(Excerpts from a dataset)
● ● ●
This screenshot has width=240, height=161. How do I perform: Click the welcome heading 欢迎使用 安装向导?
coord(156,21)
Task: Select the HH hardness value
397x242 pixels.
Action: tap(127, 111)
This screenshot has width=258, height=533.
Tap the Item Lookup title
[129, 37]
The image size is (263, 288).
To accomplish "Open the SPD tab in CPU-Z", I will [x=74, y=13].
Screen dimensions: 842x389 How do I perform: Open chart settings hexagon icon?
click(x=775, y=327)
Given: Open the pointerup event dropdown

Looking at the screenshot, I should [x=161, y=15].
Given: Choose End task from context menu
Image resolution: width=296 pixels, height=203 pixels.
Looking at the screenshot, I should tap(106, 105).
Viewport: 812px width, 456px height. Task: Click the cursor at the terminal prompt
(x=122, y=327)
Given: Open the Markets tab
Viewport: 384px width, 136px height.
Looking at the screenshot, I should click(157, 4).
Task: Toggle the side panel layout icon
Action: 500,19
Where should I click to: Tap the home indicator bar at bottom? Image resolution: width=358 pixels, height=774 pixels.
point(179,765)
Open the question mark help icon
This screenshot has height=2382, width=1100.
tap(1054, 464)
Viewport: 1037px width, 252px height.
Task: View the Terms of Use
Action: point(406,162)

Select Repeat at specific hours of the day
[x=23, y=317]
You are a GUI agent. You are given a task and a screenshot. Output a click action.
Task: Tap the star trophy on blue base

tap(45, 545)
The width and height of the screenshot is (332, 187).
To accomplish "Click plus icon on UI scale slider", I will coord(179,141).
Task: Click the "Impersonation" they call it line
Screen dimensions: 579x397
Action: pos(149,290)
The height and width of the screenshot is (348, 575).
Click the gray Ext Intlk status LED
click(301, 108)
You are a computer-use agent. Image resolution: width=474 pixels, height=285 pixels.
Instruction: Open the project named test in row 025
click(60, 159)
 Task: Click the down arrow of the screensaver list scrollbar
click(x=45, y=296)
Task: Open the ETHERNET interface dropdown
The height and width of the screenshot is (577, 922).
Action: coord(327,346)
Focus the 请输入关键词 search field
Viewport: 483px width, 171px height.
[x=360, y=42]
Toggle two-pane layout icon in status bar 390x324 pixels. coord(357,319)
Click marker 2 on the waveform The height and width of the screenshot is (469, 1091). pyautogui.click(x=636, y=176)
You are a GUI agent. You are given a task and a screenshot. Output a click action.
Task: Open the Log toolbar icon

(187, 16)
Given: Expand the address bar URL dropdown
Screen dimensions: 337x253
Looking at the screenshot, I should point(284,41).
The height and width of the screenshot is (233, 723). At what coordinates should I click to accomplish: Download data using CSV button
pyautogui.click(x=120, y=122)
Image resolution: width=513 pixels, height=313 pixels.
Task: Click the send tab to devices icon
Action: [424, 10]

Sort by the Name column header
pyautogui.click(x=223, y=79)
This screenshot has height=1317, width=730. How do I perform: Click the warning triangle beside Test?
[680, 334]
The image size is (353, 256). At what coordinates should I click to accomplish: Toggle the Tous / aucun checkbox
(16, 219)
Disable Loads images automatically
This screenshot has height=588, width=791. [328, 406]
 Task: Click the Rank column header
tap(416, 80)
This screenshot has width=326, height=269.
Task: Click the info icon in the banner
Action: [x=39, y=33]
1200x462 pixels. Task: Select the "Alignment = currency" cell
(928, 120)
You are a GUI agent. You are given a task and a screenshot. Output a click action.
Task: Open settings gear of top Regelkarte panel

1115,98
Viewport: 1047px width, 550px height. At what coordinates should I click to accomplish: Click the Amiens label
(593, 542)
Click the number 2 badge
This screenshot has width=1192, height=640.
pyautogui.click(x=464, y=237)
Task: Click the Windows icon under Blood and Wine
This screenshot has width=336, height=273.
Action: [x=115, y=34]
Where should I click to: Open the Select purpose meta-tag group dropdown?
● ● ●
The records above must be retyped in full, exactly.

Response to this task:
This screenshot has width=240, height=161. How do I perform: Click the welcome heading 欢迎使用 安装向导?
coord(156,21)
Task: Select the HH hardness value
397x242 pixels.
Action: tap(127, 111)
This screenshot has width=258, height=533.
Tap the Item Lookup title
[129, 37]
The image size is (263, 288).
To accomplish "Open the SPD tab in CPU-Z", I will [x=74, y=13].
Screen dimensions: 842x389 How do I perform: Open chart settings hexagon icon?
click(x=775, y=327)
Given: Open the pointerup event dropdown

Looking at the screenshot, I should [x=161, y=15].
Given: Choose End task from context menu
Image resolution: width=296 pixels, height=203 pixels.
Looking at the screenshot, I should tap(106, 105).
Viewport: 812px width, 456px height. Task: Click the cursor at the terminal prompt
(x=122, y=327)
Given: Open the Markets tab
Viewport: 384px width, 136px height.
Looking at the screenshot, I should click(157, 4).
Task: Toggle the side panel layout icon
Action: 500,19
Where should I click to: Tap the home indicator bar at bottom? Image resolution: width=358 pixels, height=774 pixels.
point(179,765)
Open the question mark help icon
This screenshot has height=2382, width=1100.
tap(1054, 464)
Viewport: 1037px width, 252px height.
Task: View the Terms of Use
Action: point(406,162)

Select Repeat at specific hours of the day
[x=23, y=317]
You are a GUI agent. You are given a task and a screenshot. Output a click action.
Task: Tap the star trophy on blue base

tap(45, 545)
The width and height of the screenshot is (332, 187).
To accomplish "Click plus icon on UI scale slider", I will coord(179,141).
Task: Click the "Impersonation" they call it line
Screen dimensions: 579x397
Action: pos(149,290)
The height and width of the screenshot is (348, 575).
Click the gray Ext Intlk status LED
click(301, 108)
You are a computer-use agent. Image resolution: width=474 pixels, height=285 pixels.
Instruction: Open the project named test in row 025
click(60, 159)
 Task: Click the down arrow of the screensaver list scrollbar
click(x=45, y=296)
Task: Open the ETHERNET interface dropdown
The height and width of the screenshot is (577, 922).
Action: coord(327,346)
Focus the 请输入关键词 search field
Viewport: 483px width, 171px height.
[x=360, y=42]
Toggle two-pane layout icon in status bar 390x324 pixels. coord(357,319)
Click marker 2 on the waveform The height and width of the screenshot is (469, 1091). pyautogui.click(x=636, y=176)
You are a GUI agent. You are given a task and a screenshot. Output a click action.
Task: Open the Log toolbar icon

(187, 16)
Given: Expand the address bar URL dropdown
Screen dimensions: 337x253
Looking at the screenshot, I should point(284,41).
The height and width of the screenshot is (233, 723). At what coordinates should I click to accomplish: Download data using CSV button
pyautogui.click(x=120, y=122)
Image resolution: width=513 pixels, height=313 pixels.
Task: Click the send tab to devices icon
Action: [424, 10]

Sort by the Name column header
pyautogui.click(x=223, y=79)
This screenshot has height=1317, width=730. How do I perform: Click the warning triangle beside Test?
[680, 334]
The image size is (353, 256). At what coordinates should I click to accomplish: Toggle the Tous / aucun checkbox
(16, 219)
Disable Loads images automatically
This screenshot has height=588, width=791. [328, 406]
 Task: Click the Rank column header
tap(416, 80)
This screenshot has width=326, height=269.
Task: Click the info icon in the banner
Action: [x=39, y=33]
1200x462 pixels. Task: Select the "Alignment = currency" cell
(928, 120)
You are a GUI agent. You are given a task and a screenshot. Output a click action.
Task: Open settings gear of top Regelkarte panel

1115,98
Viewport: 1047px width, 550px height. At what coordinates should I click to accomplish: Click the Amiens label
(593, 542)
Click the number 2 badge
This screenshot has width=1192, height=640.
pyautogui.click(x=464, y=237)
Task: Click the Windows icon under Blood and Wine
This screenshot has width=336, height=273.
Action: [x=115, y=34]
Where should I click to: Open the Select purpose meta-tag group dropdown?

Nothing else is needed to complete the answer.